*** EXERCISE INPUT ***

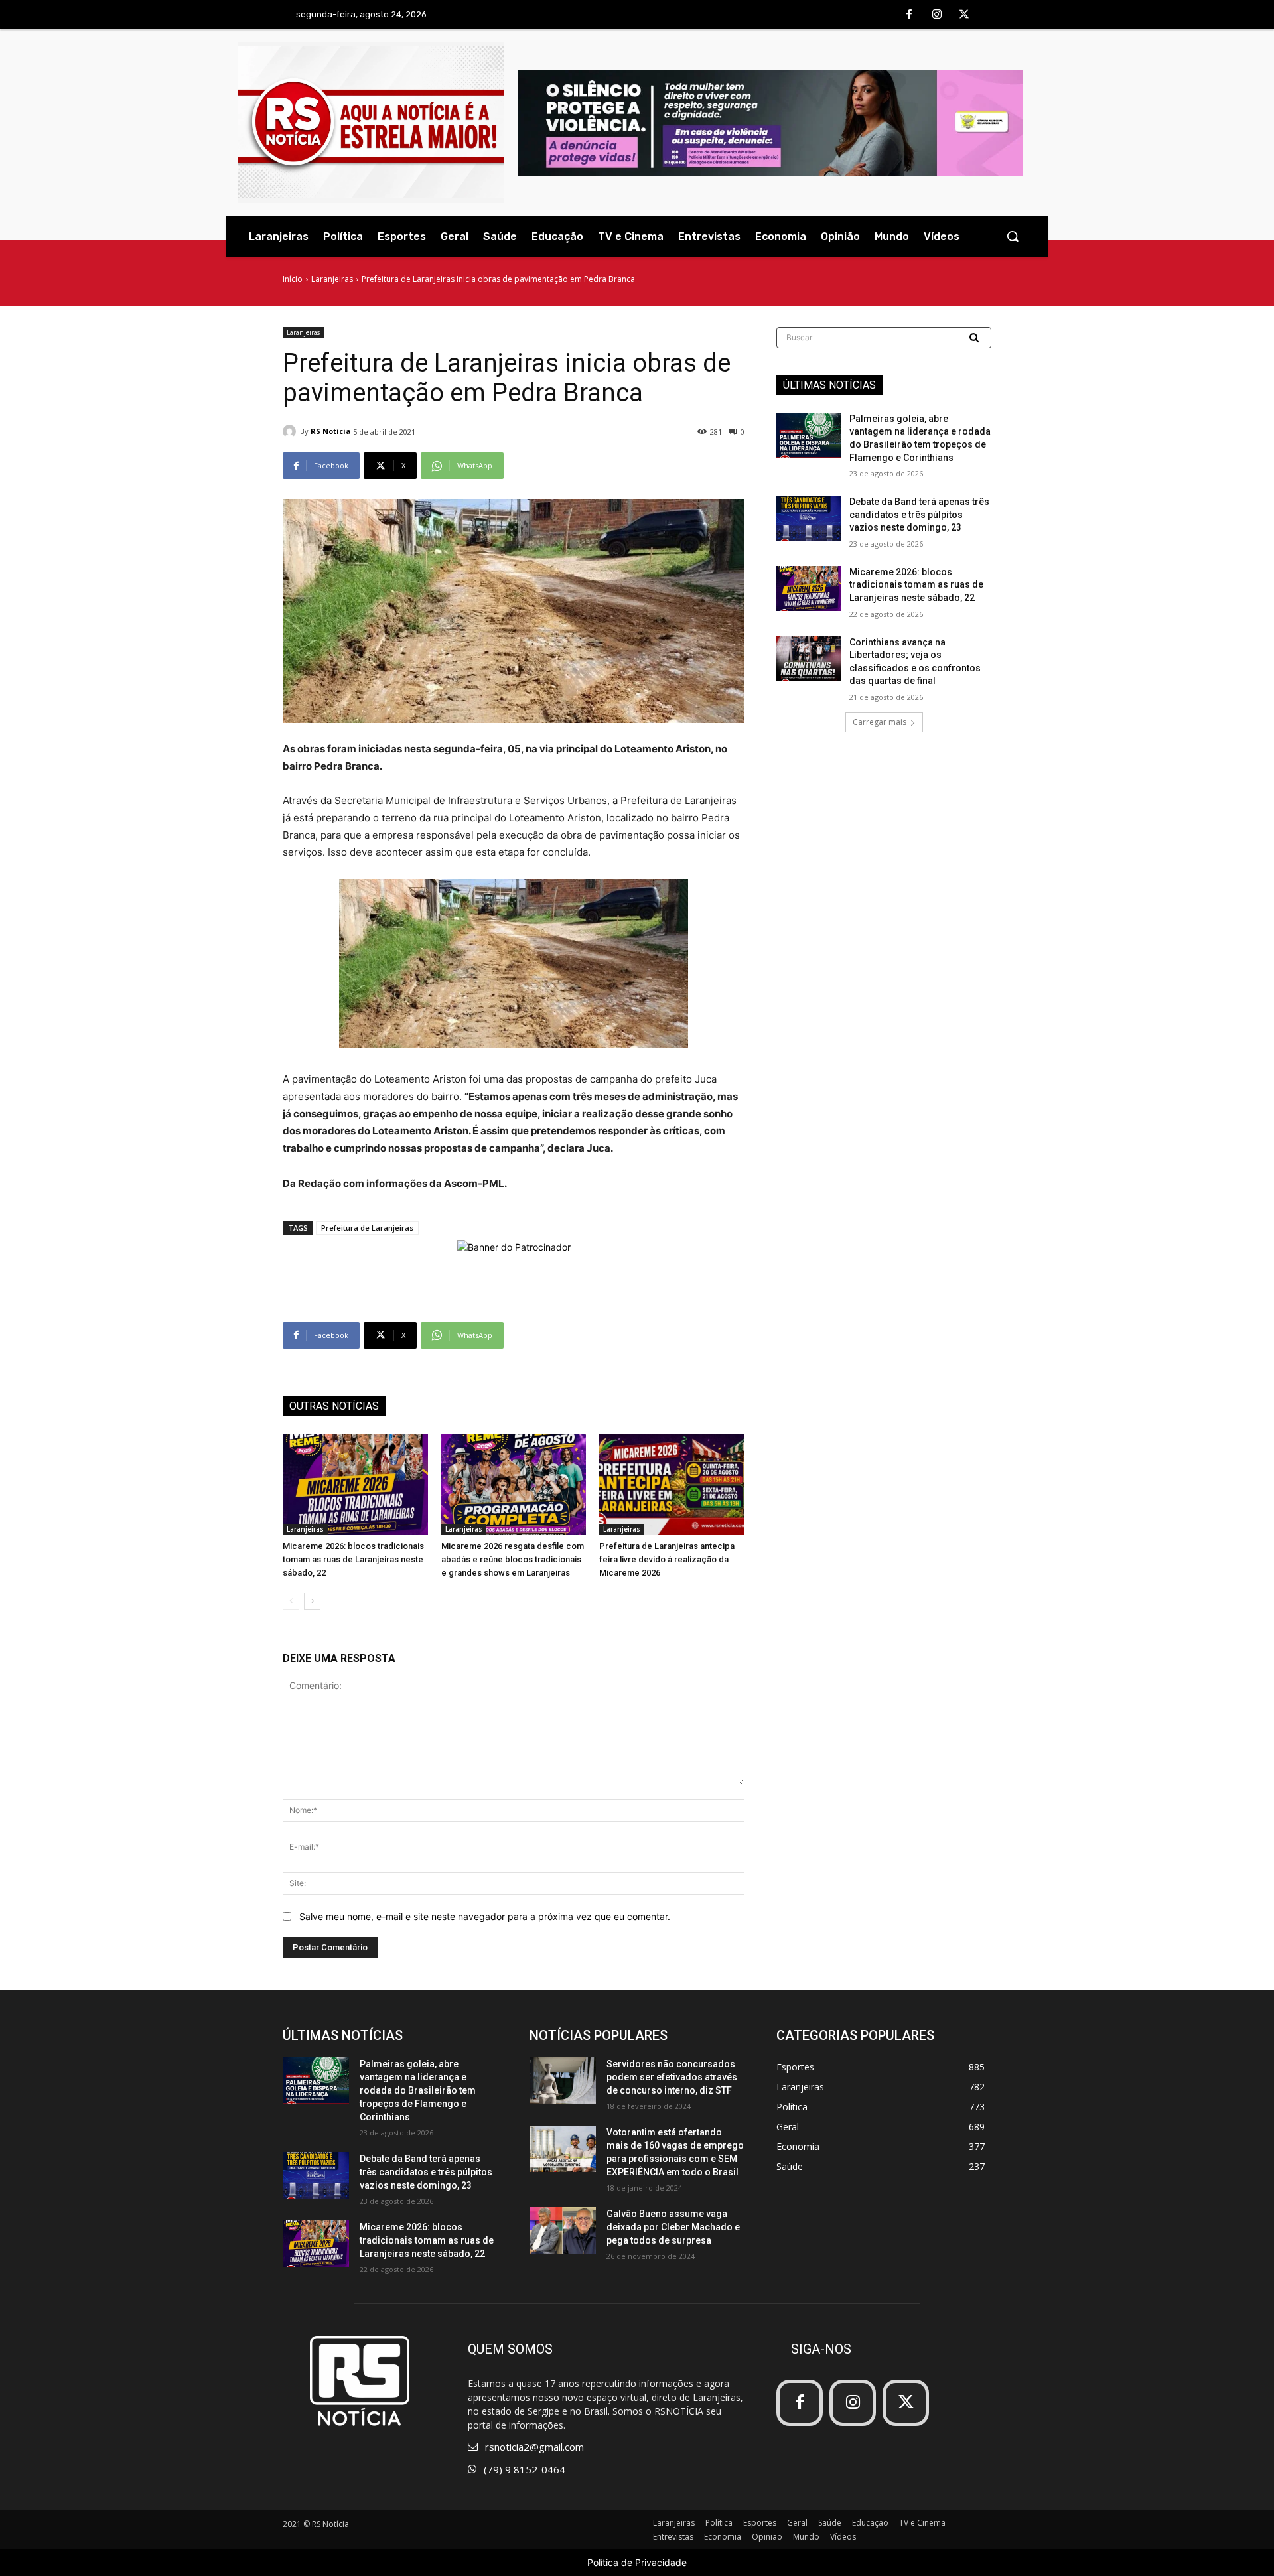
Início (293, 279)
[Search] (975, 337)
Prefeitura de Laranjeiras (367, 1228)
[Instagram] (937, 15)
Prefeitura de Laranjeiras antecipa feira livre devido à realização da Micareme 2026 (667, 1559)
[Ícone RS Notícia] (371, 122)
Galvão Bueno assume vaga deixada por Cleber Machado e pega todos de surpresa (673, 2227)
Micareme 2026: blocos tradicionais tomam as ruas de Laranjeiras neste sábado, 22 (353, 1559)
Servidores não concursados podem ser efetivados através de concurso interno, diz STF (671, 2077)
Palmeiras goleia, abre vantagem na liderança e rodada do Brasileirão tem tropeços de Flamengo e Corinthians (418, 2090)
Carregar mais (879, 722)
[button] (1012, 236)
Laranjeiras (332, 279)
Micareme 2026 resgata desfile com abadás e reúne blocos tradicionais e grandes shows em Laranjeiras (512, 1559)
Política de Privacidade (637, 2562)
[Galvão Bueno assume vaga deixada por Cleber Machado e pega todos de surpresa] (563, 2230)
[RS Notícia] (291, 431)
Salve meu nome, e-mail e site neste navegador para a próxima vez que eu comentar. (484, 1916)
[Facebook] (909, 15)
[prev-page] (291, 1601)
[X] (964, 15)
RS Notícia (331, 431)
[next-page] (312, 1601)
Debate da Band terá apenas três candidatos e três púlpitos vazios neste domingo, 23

*** End of EXERCISE INPUT ***

• [GOAL OF THE EXERCISE] Omitting the pictures, copy each record above exactly as it stands.

• [EXERCISE ANSWER]
Início (293, 279)
[Search] (975, 337)
Prefeitura de Laranjeiras (367, 1228)
[Instagram] (937, 15)
Prefeitura de Laranjeiras antecipa feira livre devido à realização da Micareme 2026 (667, 1559)
[Ícone RS Notícia] (371, 122)
Galvão Bueno assume vaga deixada por Cleber Machado e pega todos de surpresa (673, 2227)
Micareme 2026: blocos tradicionais tomam as ruas de Laranjeiras neste sábado, 22 (353, 1559)
Servidores não concursados podem ser efetivados através de concurso interno, diz STF (671, 2077)
Palmeiras goleia, abre vantagem na liderança e rodada do Brasileirão tem tropeços de Flamengo e Corinthians (418, 2090)
Carregar mais (879, 722)
[button] (1012, 236)
Laranjeiras (332, 279)
Micareme 2026 resgata desfile com abadás e reúne blocos tradicionais e grandes shows em Laranjeiras (512, 1559)
Política de Privacidade (637, 2562)
[Galvão Bueno assume vaga deixada por Cleber Machado e pega todos de surpresa] (563, 2230)
[RS Notícia] (291, 431)
Salve meu nome, e-mail e site neste navegador para a próxima vez que eu comentar. (484, 1916)
[Facebook] (909, 15)
[prev-page] (291, 1601)
[X] (964, 15)
RS Notícia (331, 431)
[next-page] (312, 1601)
Debate da Band terá apenas três candidatos e três púlpitos vazios neste domingo, 23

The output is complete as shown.